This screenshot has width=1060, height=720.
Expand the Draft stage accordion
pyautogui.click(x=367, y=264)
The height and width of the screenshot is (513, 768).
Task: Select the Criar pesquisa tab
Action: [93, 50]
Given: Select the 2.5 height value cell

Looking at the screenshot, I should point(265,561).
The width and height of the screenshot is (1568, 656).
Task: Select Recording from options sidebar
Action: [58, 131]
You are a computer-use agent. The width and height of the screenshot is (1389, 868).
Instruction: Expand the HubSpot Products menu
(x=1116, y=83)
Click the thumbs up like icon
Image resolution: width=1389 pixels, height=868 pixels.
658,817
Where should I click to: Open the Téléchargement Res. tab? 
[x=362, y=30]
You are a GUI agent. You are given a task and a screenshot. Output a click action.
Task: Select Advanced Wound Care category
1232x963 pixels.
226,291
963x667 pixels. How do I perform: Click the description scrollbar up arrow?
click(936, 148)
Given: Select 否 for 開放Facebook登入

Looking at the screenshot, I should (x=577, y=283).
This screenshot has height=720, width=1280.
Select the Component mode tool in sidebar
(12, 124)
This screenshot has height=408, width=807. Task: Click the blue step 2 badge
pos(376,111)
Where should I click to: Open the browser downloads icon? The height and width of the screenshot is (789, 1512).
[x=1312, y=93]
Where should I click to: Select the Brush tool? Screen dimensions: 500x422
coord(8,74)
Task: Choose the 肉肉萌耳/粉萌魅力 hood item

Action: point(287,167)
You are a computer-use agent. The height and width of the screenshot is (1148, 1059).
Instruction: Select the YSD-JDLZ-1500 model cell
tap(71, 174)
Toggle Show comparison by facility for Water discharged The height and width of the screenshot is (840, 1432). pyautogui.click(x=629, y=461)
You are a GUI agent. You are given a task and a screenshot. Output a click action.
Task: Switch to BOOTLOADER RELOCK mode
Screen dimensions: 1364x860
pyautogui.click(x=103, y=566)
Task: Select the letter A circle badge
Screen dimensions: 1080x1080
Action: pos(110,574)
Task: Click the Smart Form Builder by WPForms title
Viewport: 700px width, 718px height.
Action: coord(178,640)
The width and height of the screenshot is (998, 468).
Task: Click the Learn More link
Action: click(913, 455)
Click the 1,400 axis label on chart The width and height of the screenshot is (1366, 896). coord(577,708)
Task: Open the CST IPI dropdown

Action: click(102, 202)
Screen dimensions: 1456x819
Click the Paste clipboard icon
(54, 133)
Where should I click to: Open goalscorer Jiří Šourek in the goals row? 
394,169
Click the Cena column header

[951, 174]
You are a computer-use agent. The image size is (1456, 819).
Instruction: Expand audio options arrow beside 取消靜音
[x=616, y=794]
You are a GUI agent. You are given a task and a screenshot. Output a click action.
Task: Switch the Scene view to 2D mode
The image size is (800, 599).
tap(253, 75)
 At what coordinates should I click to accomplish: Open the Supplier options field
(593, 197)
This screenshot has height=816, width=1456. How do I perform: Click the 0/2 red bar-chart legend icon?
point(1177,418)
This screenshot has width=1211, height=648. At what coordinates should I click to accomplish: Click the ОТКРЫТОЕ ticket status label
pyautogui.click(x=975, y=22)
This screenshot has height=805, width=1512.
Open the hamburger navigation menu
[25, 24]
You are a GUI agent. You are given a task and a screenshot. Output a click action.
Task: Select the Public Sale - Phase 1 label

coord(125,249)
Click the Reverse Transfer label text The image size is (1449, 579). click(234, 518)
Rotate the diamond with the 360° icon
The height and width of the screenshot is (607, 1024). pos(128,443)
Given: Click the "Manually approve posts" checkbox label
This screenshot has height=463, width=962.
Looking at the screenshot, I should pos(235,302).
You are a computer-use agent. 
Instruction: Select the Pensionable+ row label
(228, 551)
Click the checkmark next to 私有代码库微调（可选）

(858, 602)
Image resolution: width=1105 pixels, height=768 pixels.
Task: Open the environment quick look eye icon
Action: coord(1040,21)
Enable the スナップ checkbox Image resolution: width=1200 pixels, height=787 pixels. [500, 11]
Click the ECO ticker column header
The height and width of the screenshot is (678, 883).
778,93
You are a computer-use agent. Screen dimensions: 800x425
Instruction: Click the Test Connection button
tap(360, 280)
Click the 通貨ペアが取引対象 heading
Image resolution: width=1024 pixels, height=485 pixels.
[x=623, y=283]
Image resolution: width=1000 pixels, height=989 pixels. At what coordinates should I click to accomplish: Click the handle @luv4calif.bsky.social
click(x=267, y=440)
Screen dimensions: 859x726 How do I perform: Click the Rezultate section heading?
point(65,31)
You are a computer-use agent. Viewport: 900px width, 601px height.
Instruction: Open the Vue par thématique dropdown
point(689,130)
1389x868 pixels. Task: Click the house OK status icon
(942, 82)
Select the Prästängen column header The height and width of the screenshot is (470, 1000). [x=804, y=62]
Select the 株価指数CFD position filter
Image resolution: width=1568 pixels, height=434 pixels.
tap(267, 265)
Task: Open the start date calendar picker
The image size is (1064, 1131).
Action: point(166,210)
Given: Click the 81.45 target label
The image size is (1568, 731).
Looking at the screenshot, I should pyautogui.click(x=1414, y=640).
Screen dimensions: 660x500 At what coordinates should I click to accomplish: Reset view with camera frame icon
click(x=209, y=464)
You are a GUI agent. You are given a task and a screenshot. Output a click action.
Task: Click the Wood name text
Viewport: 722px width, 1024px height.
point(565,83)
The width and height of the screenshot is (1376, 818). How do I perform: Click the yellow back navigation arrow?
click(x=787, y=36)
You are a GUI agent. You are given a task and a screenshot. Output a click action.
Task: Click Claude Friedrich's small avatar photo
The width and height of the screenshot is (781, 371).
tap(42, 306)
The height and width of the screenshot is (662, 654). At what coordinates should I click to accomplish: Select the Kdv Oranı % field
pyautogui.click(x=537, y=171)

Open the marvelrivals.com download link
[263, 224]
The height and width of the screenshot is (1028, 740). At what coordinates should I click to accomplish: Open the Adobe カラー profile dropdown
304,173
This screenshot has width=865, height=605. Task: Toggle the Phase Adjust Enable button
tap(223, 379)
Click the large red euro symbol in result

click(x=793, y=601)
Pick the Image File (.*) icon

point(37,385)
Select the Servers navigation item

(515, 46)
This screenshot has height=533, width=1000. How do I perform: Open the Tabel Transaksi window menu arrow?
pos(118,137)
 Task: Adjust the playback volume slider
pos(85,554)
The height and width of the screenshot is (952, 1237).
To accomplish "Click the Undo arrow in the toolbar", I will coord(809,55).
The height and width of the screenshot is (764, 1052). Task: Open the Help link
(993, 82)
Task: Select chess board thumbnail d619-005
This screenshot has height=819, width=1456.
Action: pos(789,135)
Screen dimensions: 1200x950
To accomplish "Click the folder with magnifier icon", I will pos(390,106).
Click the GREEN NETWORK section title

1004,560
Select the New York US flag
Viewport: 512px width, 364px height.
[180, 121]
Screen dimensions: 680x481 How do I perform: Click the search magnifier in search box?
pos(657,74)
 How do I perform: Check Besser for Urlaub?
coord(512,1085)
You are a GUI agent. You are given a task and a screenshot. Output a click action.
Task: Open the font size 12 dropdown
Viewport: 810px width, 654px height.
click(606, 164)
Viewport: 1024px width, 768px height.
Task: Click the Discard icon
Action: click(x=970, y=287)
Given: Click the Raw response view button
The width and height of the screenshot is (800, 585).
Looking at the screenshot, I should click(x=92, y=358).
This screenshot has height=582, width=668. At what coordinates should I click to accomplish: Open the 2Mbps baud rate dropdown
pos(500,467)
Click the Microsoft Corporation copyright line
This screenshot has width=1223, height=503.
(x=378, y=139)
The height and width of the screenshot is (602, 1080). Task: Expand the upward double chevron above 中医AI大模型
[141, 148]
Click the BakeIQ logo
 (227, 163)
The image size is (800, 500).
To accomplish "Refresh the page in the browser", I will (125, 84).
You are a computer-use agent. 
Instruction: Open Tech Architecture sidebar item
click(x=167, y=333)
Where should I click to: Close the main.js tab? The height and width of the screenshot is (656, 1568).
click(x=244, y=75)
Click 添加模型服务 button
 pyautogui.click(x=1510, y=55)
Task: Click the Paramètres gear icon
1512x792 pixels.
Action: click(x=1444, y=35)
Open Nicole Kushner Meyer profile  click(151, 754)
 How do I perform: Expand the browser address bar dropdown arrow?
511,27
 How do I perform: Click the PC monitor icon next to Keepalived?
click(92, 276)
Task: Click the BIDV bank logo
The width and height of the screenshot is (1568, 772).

:::::

**Requirement:** Please edit the items from the start through the line containing "Looking at the screenshot, I should (x=577, y=283).": write them out again with "Draft" changed to "Review" and nothing else altered.

**Completed exercise:**
This screenshot has width=1060, height=720.
Expand the Review stage accordion
pyautogui.click(x=367, y=264)
The height and width of the screenshot is (513, 768).
Task: Select the Criar pesquisa tab
Action: [93, 50]
Given: Select the 2.5 height value cell

Looking at the screenshot, I should point(265,561).
The width and height of the screenshot is (1568, 656).
Task: Select Recording from options sidebar
Action: [58, 131]
You are a computer-use agent. The width and height of the screenshot is (1389, 868).
Instruction: Expand the HubSpot Products menu
(x=1116, y=83)
Click the thumbs up like icon
Image resolution: width=1389 pixels, height=868 pixels.
658,817
Where should I click to: Open the Téléchargement Res. tab? 
[x=362, y=30]
You are a GUI agent. You are given a task and a screenshot. Output a click action.
Task: Select Advanced Wound Care category
1232x963 pixels.
226,291
963x667 pixels. How do I perform: Click the description scrollbar up arrow?
click(936, 148)
Given: Select 否 for 開放Facebook登入

Looking at the screenshot, I should (x=577, y=283).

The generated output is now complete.